Major depressive disorders (MDD) are among the most common life-shortening diseases worldwide. Particularly considerable is the lack of effective pharmacological treatment options especially for children and adolescents with MDD. Notably, the mean effect size for approved antidepressants is hardly higher than for placebos. Interestingly, children and adolescents with MDD show in clinical trials of second and newer generation antidepressants higher responses than adults towards placebos and the placebo response rates are pronounced, which argues towards a therapeutic use. In addition, the application of antidepressants bears a risk for marked side effects and supports in view of safety considerations the clinical relevance of the proposed open label placebo pilot-study.

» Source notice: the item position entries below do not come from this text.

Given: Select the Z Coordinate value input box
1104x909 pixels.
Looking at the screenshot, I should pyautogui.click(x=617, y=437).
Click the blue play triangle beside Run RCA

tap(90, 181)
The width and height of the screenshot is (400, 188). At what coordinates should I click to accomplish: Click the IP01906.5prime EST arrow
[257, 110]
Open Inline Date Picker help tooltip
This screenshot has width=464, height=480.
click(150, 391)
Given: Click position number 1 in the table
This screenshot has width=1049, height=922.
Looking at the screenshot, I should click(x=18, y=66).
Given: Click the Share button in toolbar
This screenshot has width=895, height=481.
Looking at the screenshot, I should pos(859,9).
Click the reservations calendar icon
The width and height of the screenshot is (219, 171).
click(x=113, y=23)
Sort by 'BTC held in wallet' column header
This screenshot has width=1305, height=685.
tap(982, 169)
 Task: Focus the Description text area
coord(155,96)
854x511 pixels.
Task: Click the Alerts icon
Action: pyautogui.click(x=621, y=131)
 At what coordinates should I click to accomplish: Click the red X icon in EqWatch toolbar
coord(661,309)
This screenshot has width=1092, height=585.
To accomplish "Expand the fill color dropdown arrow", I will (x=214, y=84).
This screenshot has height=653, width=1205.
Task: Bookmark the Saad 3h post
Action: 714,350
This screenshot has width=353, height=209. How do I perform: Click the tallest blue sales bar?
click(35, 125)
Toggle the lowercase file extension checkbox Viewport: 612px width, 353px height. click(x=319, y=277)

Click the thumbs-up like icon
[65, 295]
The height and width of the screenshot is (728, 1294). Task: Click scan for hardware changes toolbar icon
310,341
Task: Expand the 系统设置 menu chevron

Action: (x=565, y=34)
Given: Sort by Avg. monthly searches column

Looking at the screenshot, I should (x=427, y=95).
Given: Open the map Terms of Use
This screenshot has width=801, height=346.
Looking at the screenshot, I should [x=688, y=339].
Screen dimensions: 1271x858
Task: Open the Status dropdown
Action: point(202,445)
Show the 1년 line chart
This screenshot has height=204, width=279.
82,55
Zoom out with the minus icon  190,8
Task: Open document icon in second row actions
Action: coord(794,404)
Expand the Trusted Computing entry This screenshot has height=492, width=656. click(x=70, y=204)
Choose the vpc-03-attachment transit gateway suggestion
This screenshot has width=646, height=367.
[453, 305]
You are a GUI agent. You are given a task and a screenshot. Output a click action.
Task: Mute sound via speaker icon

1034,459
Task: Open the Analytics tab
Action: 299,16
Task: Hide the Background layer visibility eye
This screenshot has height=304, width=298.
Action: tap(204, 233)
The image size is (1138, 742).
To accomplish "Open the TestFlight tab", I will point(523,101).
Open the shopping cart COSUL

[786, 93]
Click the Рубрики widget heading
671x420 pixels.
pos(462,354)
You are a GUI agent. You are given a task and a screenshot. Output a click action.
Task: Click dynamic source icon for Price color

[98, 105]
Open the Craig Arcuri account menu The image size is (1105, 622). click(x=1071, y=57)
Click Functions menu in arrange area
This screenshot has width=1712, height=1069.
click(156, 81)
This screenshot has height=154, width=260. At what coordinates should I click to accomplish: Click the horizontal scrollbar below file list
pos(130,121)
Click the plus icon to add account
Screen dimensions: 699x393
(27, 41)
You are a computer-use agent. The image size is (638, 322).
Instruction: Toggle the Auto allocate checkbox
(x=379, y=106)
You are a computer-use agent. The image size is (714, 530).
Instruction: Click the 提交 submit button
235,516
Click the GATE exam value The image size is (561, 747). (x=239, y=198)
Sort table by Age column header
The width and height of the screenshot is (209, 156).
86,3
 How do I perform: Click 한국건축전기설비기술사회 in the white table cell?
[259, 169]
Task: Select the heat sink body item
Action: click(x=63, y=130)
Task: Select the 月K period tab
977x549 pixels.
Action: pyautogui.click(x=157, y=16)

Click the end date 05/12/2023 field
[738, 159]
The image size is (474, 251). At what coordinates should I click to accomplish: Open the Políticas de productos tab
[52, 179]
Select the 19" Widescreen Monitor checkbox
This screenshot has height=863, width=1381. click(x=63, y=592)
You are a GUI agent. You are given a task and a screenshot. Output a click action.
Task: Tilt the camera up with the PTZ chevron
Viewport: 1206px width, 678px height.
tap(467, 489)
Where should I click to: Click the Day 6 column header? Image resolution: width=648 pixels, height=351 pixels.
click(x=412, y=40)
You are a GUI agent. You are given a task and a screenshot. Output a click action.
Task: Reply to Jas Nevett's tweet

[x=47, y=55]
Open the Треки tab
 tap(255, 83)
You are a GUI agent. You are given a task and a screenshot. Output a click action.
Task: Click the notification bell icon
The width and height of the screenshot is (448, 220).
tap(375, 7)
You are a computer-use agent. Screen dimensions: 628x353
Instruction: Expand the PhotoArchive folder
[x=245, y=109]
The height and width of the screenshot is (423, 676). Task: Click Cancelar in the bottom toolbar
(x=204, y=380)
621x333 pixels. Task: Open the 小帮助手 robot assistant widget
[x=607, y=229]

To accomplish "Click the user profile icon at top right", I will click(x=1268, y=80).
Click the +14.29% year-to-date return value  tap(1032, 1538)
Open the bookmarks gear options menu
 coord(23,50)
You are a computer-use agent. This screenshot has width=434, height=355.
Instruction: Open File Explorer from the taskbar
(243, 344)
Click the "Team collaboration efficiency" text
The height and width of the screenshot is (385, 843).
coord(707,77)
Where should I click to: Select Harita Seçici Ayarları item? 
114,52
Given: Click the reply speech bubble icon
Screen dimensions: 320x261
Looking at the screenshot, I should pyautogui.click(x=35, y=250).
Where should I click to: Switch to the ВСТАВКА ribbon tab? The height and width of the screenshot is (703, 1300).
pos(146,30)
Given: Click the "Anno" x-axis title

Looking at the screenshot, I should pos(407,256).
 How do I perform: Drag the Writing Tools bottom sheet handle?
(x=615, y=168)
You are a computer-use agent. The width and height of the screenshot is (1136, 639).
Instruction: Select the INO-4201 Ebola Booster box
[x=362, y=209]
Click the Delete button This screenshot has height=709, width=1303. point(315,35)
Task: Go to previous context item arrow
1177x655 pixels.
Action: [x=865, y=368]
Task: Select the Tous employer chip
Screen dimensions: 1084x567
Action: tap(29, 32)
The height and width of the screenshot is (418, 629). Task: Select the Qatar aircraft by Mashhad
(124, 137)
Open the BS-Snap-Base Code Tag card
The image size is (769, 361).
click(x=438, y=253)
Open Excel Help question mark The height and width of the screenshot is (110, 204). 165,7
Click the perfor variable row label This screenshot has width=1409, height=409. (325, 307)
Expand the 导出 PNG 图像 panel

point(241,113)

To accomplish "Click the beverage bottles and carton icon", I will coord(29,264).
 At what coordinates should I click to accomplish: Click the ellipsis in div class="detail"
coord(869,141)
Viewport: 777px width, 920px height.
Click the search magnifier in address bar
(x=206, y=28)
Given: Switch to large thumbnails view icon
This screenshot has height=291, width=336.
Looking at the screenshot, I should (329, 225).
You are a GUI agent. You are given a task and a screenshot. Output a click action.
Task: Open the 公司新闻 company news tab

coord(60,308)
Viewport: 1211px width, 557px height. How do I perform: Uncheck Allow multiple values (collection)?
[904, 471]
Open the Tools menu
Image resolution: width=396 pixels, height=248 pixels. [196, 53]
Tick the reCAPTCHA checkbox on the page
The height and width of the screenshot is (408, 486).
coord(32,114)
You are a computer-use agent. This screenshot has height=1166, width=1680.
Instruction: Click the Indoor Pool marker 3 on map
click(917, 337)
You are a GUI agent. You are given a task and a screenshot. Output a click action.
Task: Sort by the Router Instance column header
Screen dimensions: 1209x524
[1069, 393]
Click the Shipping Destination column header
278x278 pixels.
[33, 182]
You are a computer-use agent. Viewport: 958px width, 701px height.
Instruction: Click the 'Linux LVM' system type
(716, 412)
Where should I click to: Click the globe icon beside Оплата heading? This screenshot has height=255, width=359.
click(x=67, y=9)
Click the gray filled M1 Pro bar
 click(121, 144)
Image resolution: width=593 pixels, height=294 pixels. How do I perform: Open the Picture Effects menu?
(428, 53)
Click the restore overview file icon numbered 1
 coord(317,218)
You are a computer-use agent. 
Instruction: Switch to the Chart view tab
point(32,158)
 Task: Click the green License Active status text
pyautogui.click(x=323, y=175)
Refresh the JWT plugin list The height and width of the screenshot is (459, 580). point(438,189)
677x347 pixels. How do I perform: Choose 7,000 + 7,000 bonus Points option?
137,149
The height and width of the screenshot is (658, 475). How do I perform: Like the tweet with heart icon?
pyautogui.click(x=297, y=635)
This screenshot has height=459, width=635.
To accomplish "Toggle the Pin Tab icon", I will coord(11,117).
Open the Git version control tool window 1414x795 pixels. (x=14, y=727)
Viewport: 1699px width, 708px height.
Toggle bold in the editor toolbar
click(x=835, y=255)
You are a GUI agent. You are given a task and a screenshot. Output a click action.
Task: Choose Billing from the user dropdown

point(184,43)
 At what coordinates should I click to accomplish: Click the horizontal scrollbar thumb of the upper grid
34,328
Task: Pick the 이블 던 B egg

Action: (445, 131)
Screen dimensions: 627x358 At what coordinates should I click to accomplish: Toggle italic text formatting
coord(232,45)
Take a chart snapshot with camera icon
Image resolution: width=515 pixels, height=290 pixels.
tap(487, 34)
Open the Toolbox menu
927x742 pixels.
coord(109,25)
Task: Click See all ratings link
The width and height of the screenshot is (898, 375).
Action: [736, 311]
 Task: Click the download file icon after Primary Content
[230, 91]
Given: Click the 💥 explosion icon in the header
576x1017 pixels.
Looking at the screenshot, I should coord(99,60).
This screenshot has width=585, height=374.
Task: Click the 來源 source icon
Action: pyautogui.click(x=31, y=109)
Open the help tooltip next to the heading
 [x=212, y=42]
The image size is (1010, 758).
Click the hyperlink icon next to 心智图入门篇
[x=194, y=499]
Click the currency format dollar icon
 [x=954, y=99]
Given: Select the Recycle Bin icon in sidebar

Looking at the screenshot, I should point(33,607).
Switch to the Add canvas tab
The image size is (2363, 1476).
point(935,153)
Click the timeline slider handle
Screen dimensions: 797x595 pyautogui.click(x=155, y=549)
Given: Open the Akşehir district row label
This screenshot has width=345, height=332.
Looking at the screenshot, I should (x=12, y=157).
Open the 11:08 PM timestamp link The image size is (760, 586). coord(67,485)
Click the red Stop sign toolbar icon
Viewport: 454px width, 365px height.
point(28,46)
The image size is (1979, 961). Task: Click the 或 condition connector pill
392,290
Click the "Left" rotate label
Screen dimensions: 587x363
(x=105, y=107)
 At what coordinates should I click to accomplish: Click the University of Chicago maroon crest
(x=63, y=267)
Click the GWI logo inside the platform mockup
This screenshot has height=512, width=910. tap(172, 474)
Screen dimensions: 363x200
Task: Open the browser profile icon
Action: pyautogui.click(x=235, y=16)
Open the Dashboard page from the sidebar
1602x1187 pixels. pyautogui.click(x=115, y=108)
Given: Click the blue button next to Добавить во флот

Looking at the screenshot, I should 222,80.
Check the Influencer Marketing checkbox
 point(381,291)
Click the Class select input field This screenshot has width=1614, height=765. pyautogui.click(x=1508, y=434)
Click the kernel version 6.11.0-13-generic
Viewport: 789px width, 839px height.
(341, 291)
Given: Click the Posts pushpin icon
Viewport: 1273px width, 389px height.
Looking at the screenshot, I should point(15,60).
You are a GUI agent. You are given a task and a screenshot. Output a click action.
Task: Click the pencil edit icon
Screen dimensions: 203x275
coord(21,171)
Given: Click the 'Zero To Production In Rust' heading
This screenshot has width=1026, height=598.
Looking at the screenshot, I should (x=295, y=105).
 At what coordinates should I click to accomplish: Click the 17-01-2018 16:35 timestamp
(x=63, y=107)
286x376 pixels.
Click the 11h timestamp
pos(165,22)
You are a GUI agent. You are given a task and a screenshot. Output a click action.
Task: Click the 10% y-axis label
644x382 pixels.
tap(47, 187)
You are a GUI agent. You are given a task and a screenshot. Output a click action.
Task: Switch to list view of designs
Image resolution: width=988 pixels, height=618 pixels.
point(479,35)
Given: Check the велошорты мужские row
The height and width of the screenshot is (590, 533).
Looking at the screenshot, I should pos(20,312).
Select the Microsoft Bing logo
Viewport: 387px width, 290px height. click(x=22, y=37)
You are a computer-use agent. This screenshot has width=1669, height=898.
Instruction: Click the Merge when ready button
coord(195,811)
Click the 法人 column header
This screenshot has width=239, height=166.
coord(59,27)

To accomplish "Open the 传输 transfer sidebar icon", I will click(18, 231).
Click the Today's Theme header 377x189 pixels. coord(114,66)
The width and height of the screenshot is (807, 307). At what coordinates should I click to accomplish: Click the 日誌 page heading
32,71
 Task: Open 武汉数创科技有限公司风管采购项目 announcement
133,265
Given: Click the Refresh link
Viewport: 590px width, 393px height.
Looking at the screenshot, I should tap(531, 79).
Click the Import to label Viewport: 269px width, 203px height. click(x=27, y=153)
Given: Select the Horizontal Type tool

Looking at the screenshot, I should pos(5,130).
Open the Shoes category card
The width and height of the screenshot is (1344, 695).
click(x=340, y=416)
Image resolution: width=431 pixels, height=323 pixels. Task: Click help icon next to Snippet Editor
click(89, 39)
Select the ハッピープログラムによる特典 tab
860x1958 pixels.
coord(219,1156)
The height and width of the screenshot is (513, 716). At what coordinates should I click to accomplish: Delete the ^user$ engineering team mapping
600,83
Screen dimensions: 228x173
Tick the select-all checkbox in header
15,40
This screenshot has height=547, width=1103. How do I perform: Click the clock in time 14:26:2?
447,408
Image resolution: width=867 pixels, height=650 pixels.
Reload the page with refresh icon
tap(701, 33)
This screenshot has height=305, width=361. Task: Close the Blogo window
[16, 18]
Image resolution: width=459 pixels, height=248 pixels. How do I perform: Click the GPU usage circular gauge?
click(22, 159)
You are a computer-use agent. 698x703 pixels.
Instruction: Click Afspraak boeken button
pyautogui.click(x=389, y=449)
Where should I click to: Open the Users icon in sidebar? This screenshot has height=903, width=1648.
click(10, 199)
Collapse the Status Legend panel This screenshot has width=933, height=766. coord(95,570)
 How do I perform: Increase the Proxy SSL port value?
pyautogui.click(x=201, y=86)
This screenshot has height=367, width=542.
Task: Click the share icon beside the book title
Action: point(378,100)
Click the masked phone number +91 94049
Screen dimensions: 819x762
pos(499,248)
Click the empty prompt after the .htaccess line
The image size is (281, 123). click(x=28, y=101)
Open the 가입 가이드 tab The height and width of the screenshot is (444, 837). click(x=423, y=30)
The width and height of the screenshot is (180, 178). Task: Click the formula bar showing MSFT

We want to explore in this randomized, single-blind pilot study (n=40), whether an open label placebo application creates a placebo effect leading to a reduction of the depression severity in adolescents with MDD. We will compare two in-patient study arms of adolescents with MDD: An open-label-placebo- arm and a „treatment-as-usual arm (TAU). All patients will be treated according to the actual German treatment guidelines; the intervention arm will receive placebos on top of treatment, irregardless of the treatment regime. The study will take place in the “Klinik für Psychiatrie, Psychosomatik und Psychotherapie des Kindes- und Jugendalters, LVR Klinikum Essen, Universität Duisburg-Essen”. Data collection will entail depression severity by means of the Children's Depression Rating Scale-Revised (CDRS-R) and in parallel by means of the self-reported Beck’s Depresson Inventary (BDI-II).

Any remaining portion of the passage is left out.